The dreaded CREATE_FAILED message can be all too common a source of frustration when deploying new stacks with CloudFormation. The AWS Console does show you which component in your stack has failed but if you have a heavy reliance upon metadata and userdata components more often than not you’ll only get a wait condition timeout error which gives you no indication at all as to what has actually gone wrong under the covers.
The good news is that there are some tips and tricks out there for troubleshooting CloudFormation stack failures. Some of the tips revolve around CLI switches, some around knowing a bit more about the CF internals and others about knowing where specific scripts live on your typical EC2 instance. This post attempts to document a few approaches to troubleshooting CloudFormation stack errors and help the reader to take a (somewhat..) structured approach to troubleshooting wait condition timeouts.

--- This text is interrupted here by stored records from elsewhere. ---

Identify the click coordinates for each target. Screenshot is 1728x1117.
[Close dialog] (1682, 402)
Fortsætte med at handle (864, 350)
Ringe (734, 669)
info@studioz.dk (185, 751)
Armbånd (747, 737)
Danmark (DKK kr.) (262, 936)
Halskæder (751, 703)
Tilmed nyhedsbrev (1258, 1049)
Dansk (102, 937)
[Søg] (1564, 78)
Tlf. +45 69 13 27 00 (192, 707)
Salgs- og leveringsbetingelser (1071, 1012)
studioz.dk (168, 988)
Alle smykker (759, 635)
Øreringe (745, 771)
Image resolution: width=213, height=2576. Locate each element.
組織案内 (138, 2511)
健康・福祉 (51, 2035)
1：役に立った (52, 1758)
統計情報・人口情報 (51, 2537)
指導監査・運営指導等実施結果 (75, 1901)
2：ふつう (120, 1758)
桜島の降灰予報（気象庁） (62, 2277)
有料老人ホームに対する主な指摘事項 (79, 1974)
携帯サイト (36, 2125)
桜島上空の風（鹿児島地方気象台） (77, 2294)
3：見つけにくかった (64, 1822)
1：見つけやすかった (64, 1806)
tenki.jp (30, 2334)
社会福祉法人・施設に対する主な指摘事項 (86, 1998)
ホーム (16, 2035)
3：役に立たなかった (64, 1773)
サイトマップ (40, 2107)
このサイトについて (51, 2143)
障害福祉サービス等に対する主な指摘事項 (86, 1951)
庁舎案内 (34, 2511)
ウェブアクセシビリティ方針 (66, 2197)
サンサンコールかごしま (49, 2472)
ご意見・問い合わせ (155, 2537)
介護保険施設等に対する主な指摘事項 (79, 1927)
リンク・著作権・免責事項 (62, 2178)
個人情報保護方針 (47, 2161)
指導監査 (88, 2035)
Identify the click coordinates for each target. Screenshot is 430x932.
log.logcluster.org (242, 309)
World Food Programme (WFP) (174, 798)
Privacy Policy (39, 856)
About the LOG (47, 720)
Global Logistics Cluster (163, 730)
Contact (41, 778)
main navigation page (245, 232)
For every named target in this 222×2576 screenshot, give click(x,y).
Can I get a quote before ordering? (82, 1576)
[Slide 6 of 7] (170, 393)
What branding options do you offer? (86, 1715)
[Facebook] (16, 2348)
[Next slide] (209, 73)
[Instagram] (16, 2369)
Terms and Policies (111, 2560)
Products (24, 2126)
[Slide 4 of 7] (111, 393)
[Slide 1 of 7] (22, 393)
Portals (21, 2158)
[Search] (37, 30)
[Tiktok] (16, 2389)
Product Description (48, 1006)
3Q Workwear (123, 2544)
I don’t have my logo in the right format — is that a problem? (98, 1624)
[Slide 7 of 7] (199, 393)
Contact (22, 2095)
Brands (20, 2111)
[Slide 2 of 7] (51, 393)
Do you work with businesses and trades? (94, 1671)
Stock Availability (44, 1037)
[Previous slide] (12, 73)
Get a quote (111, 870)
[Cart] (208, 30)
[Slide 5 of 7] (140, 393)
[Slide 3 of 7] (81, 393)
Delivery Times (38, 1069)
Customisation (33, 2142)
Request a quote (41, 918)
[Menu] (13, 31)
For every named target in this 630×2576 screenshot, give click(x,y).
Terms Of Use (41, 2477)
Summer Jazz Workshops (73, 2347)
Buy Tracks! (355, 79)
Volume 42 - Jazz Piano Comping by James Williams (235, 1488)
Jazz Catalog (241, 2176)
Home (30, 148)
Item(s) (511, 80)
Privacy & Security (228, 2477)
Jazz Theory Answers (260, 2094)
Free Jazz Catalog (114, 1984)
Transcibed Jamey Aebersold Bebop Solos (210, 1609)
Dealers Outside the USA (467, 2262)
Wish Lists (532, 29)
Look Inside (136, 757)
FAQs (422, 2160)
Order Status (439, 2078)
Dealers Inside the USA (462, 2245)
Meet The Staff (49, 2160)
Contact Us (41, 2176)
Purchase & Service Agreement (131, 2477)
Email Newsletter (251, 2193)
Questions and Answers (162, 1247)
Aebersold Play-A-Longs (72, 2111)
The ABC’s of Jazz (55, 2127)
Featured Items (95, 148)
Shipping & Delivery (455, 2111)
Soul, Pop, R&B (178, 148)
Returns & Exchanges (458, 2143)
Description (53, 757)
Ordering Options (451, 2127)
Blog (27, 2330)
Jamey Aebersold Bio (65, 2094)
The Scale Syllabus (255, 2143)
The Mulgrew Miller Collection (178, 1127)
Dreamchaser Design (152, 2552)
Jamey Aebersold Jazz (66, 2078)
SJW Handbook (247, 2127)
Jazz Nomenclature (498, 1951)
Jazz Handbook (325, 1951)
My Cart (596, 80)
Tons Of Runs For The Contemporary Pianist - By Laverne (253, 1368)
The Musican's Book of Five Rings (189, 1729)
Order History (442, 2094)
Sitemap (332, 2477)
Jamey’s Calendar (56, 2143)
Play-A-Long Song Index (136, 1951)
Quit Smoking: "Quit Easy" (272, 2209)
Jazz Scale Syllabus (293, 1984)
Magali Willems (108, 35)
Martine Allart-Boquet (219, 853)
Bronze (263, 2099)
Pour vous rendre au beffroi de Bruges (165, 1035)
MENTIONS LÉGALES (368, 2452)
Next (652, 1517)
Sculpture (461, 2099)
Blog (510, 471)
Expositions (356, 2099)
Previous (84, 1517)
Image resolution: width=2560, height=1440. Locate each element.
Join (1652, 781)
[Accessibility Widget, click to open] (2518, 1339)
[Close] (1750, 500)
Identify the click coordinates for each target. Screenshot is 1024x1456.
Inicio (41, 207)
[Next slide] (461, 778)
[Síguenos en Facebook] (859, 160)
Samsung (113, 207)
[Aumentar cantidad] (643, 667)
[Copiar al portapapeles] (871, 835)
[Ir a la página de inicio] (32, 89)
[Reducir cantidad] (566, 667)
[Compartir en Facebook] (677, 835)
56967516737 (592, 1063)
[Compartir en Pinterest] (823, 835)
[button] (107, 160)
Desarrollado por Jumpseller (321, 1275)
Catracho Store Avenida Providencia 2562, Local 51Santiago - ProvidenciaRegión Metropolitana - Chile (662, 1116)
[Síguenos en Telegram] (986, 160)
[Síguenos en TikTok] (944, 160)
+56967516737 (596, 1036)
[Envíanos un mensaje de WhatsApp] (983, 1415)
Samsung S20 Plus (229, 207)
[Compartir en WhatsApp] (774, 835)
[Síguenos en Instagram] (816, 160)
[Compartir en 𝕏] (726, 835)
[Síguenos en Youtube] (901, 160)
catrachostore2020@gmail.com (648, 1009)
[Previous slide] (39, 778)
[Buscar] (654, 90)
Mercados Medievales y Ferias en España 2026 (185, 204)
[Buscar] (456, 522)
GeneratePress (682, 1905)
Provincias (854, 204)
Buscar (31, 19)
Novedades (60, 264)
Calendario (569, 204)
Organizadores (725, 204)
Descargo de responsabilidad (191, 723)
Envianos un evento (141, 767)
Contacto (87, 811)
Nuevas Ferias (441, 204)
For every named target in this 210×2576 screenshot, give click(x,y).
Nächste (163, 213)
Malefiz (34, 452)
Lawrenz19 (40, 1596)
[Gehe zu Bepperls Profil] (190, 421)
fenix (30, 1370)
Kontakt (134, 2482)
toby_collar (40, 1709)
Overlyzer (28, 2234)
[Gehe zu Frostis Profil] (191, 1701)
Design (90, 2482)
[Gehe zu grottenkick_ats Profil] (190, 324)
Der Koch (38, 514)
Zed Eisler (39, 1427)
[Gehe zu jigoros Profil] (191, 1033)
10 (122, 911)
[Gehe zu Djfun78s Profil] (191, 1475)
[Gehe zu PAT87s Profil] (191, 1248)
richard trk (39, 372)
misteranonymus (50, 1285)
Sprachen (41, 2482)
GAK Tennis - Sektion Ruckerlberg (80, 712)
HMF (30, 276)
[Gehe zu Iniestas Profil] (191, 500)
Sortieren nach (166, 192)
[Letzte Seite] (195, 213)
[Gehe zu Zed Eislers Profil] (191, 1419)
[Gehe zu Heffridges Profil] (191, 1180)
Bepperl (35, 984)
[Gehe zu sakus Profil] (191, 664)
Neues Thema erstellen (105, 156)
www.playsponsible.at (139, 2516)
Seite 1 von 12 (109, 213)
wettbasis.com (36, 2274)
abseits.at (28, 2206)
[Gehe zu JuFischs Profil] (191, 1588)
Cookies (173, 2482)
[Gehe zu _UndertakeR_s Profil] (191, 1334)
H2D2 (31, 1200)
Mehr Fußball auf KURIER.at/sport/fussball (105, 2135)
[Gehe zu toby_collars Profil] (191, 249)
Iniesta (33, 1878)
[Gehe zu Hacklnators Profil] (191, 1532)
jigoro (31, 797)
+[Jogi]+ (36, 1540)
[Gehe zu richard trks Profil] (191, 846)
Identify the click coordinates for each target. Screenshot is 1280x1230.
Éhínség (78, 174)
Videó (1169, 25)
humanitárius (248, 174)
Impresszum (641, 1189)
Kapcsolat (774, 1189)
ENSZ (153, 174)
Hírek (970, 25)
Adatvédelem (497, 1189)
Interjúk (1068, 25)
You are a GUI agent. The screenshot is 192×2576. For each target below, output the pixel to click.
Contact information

So your stack has failed, there are two typical scenarios:
I’m assuming that you’re running the create-stack operation using the AWS CLI. The first step is to disable the stack rollback. This means we can log into our failed instance and start troubleshooting. If the EC2 instance has failed due to being passed an incompatible subnet or availability zone it will not even attempt to initialize the instance. This error needs to be fixed in the json template or by amending your stack parameters. If it’s a wait condition Timeout then it’s likely the instance is up and running and has a working network connection.
1. Stop the stack from rolling back by appending the following switch.
aws cloud formation create --stack-Stack-name myStack --template-body file: ///myStack.json --parameters file: ///myStackParams.json --disable-rollback
2. SSH onto your EC2 instance by finding the IP address of your instance in the EC2 Console. For easier access you can include it as an output in your CloudFormation template and view it in the outputs tab of the CloudFormation console.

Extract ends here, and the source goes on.